New Class Action Over 2019 Capital One Data Breach Centers on ‘Known Vulnerabilities’ Unaddressed by Amazon Web Services
Edmondson et al. v. Capital One Financial Corporation et al.
Filed: March 18, 2021 ◆§ 1:21-cv-00332
A class action claims “known vulnerabilities” within Amazon Web Services’ cloud storage environment played a major role in the 2019 Capital One data breach that affected—and continues to affect—more than 106 million consumers.
Amazon.com, Inc.

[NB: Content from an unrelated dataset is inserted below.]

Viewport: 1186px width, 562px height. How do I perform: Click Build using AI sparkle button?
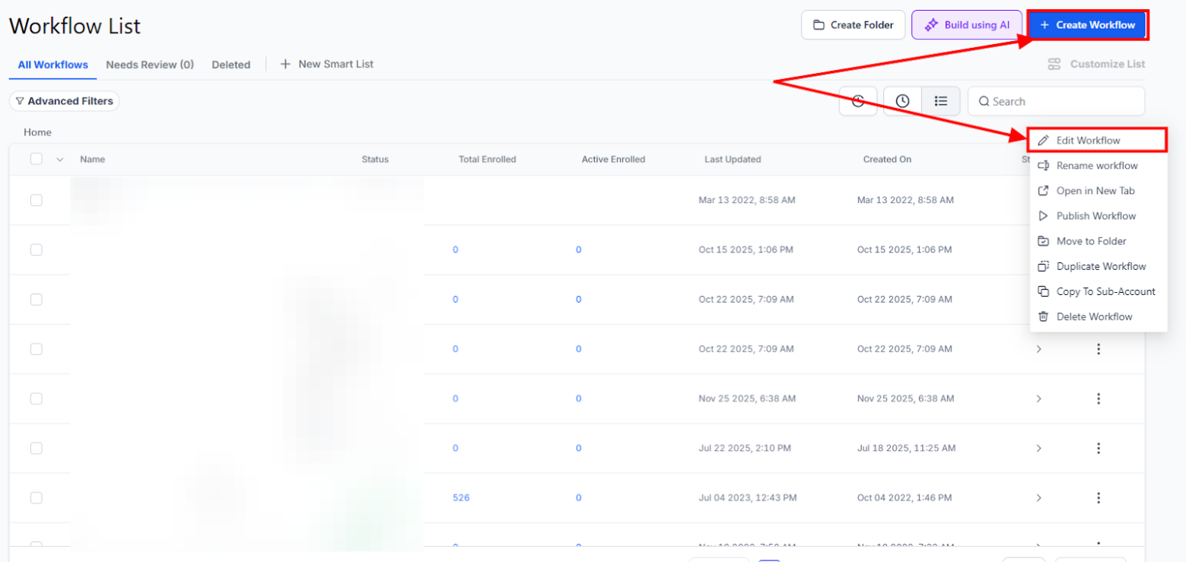967,25
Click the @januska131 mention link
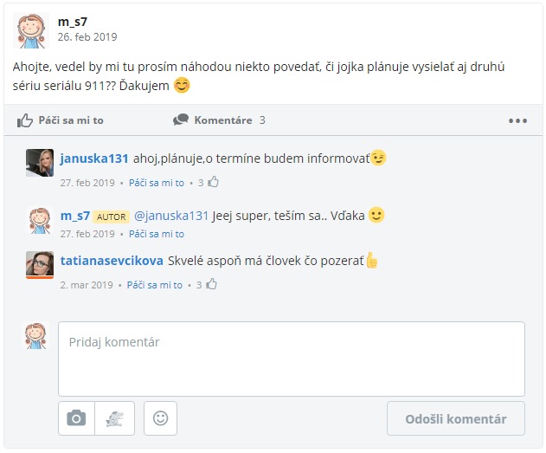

Capital One Bank USA, N.A. Capital One, N.A. Capital One Financial Corporation Amazon Web Services
Virginia
Five plaintiffs allege in a proposed class action that “known vulnerabilities” within Amazon Web Services’ cloud storage environment played a major role in the massive 2019 Capital One data breach that affected—and continues to affect—more than 106 million consumers.
The 84-page lawsuit out of Virginia federal court blames the much-publicized breach, in which former Amazon employee Paige A. Thompson was able to access and surreptitiously view, remove and publicize consumers’ private data, on Capital One and Amazon Web Services’ alleged failure to timely address cybersecurity vulnerabilities that were no secret to the companies after the bank moved its data to Amazon’s public cloud in 2015.
Although Capital One attempted to convince customers that their data, which would no longer be in the bank’s physical custody, would be safe on Amazon Web Service’s cloud, the defendants ultimately misrepresented how risky the shift actually was, the lawsuit alleges.
“For this move to work, Capital One would have to convince its present and prospective customers that their information would be safe,” the complaint reads. “With this in mind, both Capital One and AWS charted a course to make deceptive, false, misleading and unfair representations regarding the collection of customer data sitting on the public cloud.”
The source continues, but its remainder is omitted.